I originally wasn't going to write about this as it's all too easy to fall into yet another pointless scream-and-shout about it, but after letting it simmer for a while, I think it's well worth writing taking the time.
First, a vid from a psychologist who takes issue with the new APA guidelines and makes a few good points about how shitty they truly are. It's not much of an exaggeration to say that he's putting his license on the line...
Since I still keep track of Ars for tech news - it's one of the few that hasn't gone as overboard as Gizmodo/etc. so I can still stomach it despite the hard leftist slant - I spotted an article on how Psychologists were defending the APA guidelines linking to the article at the "Monitor on Psychology" section of the APA online magazine.
What caught my eye was this:
Others took exception to the conclusion in an APA magazine article about the guidelines that traditional masculinity is, “on the whole, harmful,” though the guidelines themselves do not state this conclusion.
Hm. So a practicing psychiatrist, writing an overview of the APA guidance, simply completely misinterpreted the APA guidance? OK, not entirely unheard of, but the fact that he got it through publication past other psychiatrists who didn't look at him and say "are you nuts", and that the entire reason this article at Ars is being written is because "Psychologists defend claim of “destructive aspects” to masculinity" - they're just walking back that all aspects are harmful (more on that later, but if you watched the vid above, you'll get the gist).
It's classic motte and bailey folks, but it's even funnier when the comments start admonishing critics to "read the article" when it's pretty obvious, in context, especially given how it was taken by the professional community until there was blowback, that the fucking love science crowd, and the Ars writer, are the ones who aren't reading for understanding.
Granted, the author of the APA article discussing the guidelines is your typical clueless NPC, saying things like:
Prior to the second-wave feminist movement in the 1960s, all psychology was the psychology of men.
See Stefan Molyneaux's dissection of that and similar passages, nevermind how long women have not only been in the profession but numerically dominant, nevermind studied, and so on. This is the part though that passed such review as there is, and was accepted by the writer's fellow professionals, in believing the guidelines state exactly the opposite of what the Ars writer claims:
The main thrust of the subsequent research is that traditional masculinity—marked by stoicism, competitiveness, dominance and aggression—is, on the whole, harmful.
And if one reads through the actual guidelines, especially through eyes that understand the context of why there's a section admonishing men to first understand their privilege when they come to someone for help, you'll see that the APA article writer and his fellows were entirely right.
Yes, I understand, the IFLS crowd doesn't understand the water they are swimming in. They can't see it.
What's more amazing to me are the following:
First, as I alluded above, and as Dr.

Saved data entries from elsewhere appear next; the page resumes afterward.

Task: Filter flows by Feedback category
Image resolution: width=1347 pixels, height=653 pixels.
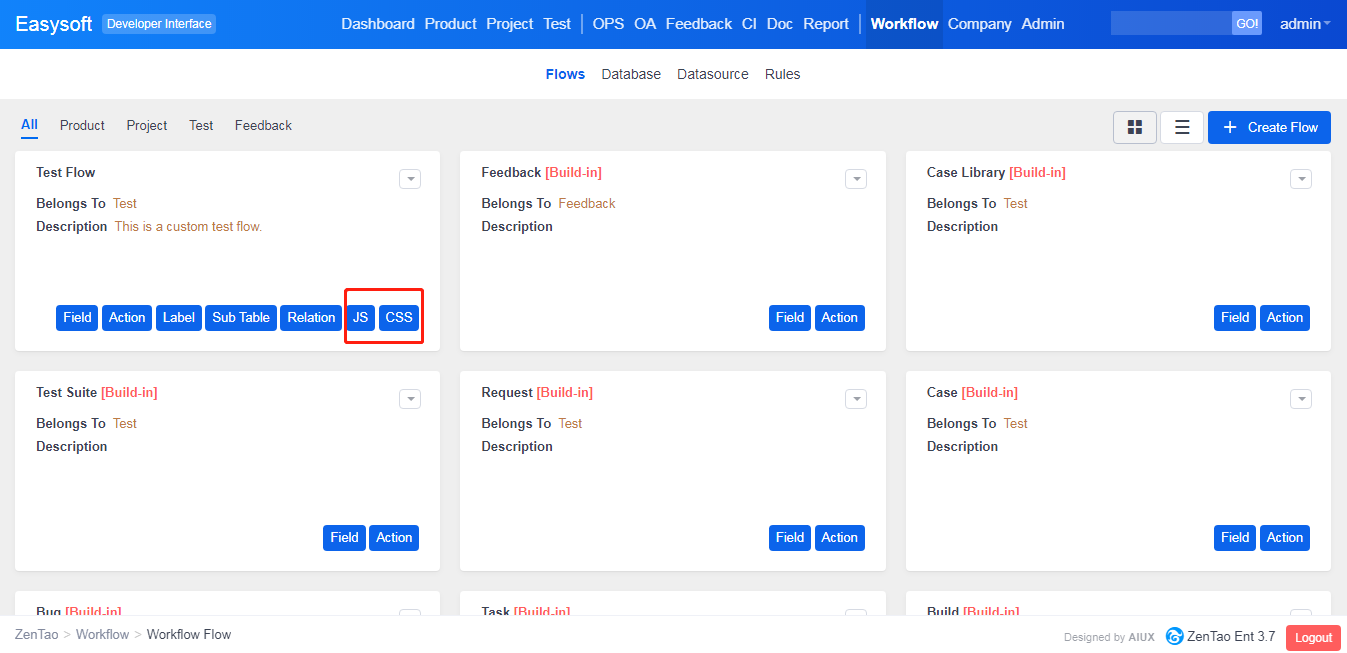Action: (x=263, y=125)
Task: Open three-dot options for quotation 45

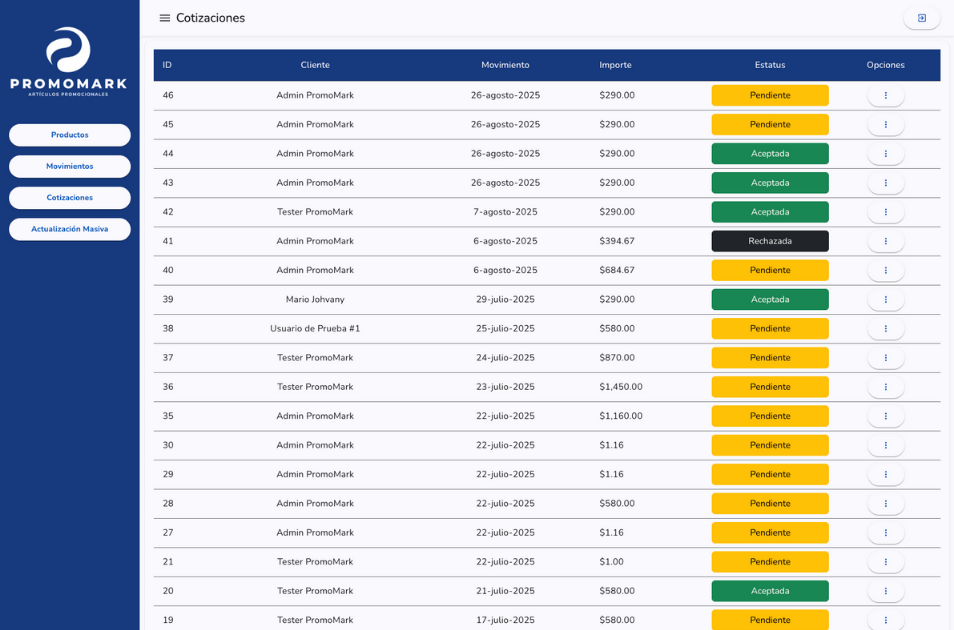Action: 885,125
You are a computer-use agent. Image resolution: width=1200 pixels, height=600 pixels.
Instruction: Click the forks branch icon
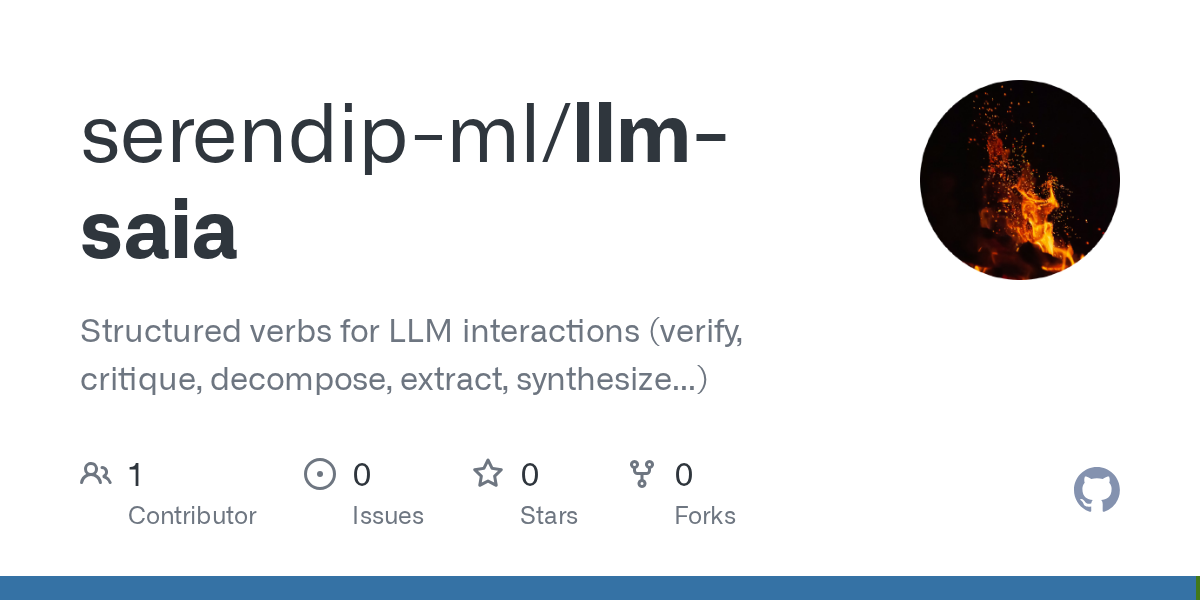[642, 474]
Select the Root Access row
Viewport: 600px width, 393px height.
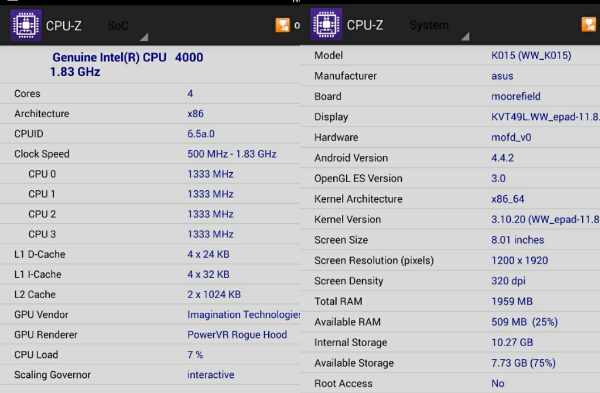click(x=450, y=383)
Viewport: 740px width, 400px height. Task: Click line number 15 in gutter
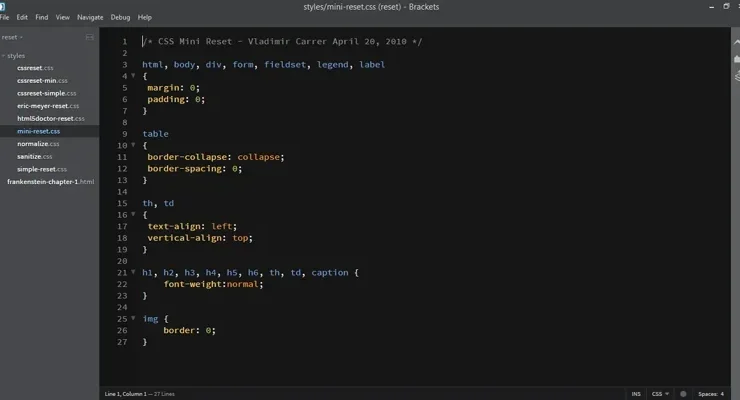click(x=122, y=203)
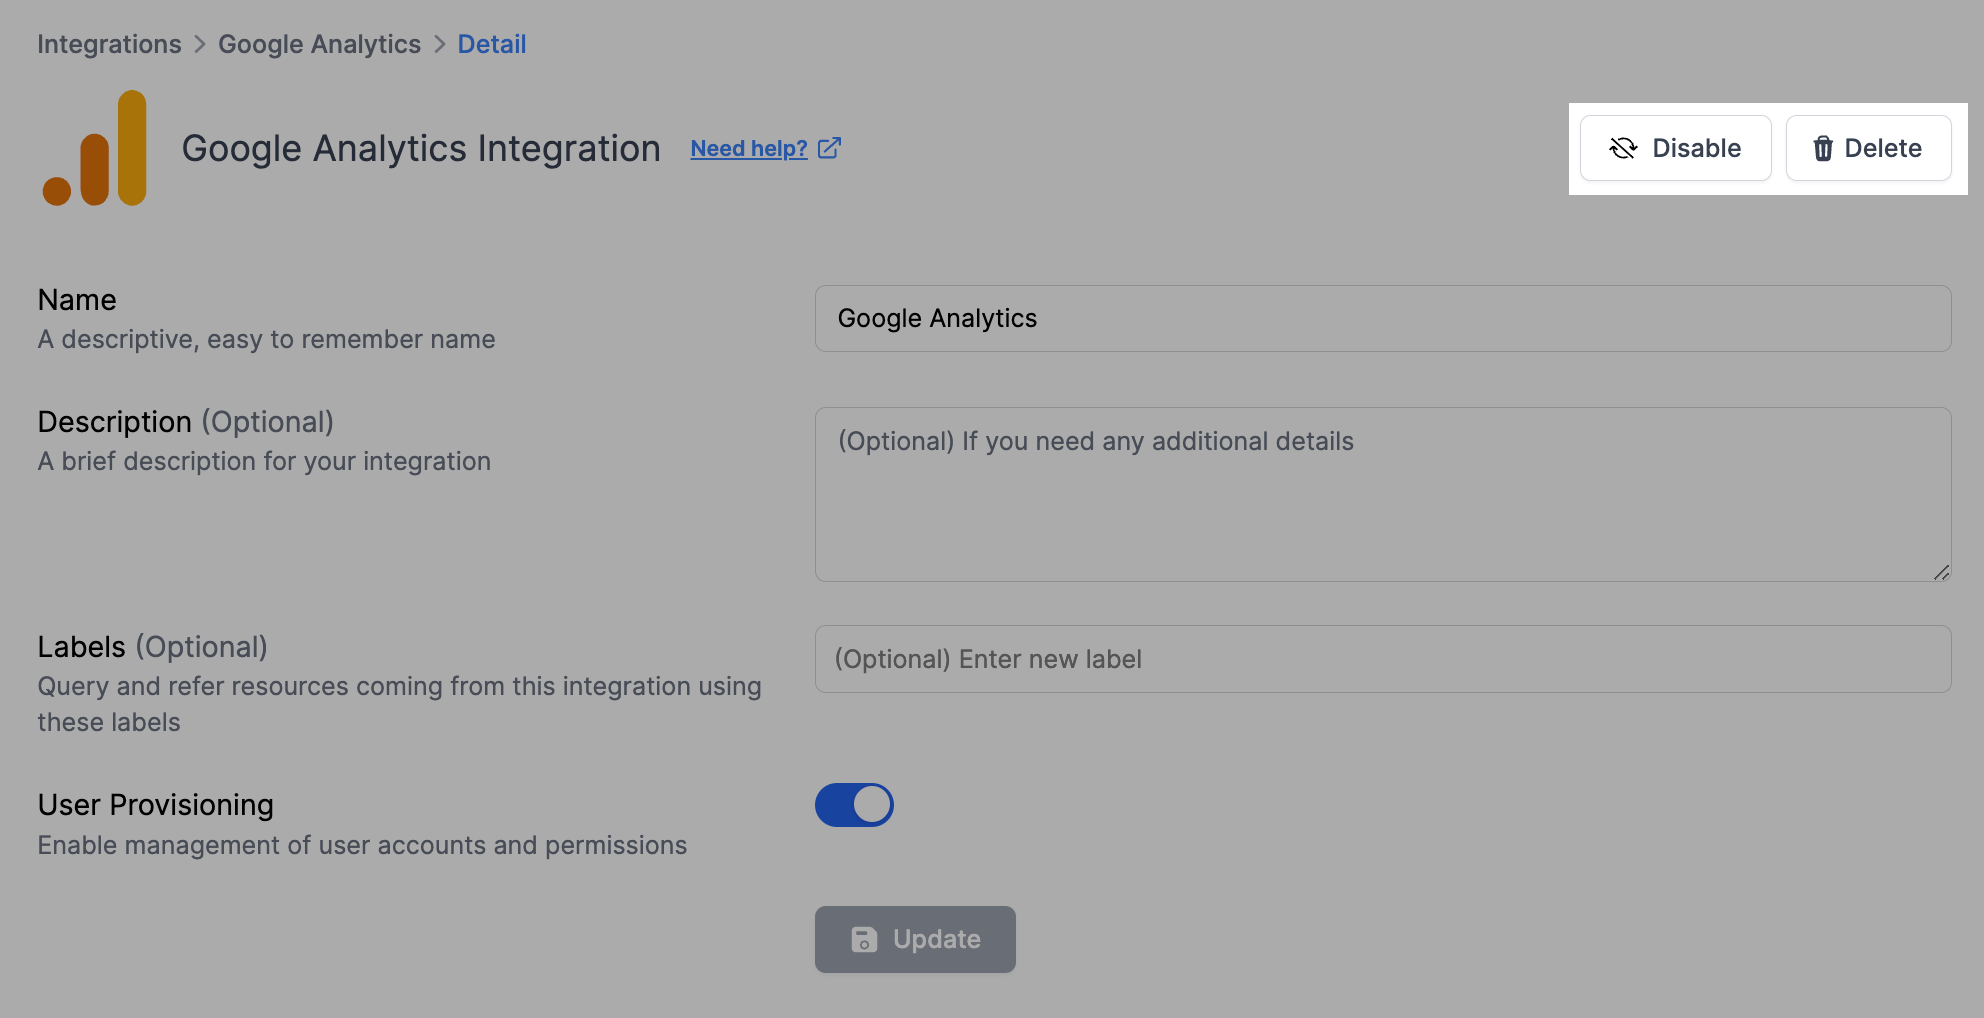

Shawn T. Smith explicitly points out in the video above, what kind of psychotic has a person come to them for help and decides to admonish or withhold care or advice because their patient has male privilege?
Second, that quote from the overview article shows just how self-contradictory the guidance is.
Stoicism: conduct conforming to the precepts of the Stoics, as repression of emotion and indifference to pleasure or pain.
Now, the above from dictionary.com is a bit unfair. Stoics didn't believe in being emotionless vulcans - see the video I linked to recently - or truly believe in being indifferent to pleasure and pain. Leaving aside that I thought the older members of the Harry Potter/IFLS crowd considered Spock a hero, it is arguable more about not being ruled by hedonism, irrationality, and things that you cannot change.
Conversely though, stoicism, as in emotional restraint, is exactly what you want when you find yourself getting angry at someone for something they cannot change, that is not their fault, simply because you are inconvenienced and they happen to be handy.
Also, isn't asking men to effectively "suck it up" because they're privileged effectively asking them to be.... stoic?
Lastly, as Dr Smith points out, it is a massive step to label inborn traits that tend to be more prevalent in men, though admittedly most of the APA/IFLS crowd believe in a blank slate no matter how many times it fails to appear in experiments across the primate world, as inherently bad.
It's like labeling water inherently bad.
Of course too much can be a bad thing, if you were adrift in the middle of the Pacific. Just the same, it is utterly necessary for life.
These traits are not only inborn but they are all utterly necessary in some context. Among other things, as I already noted, stoicism helps curb excessive aggression.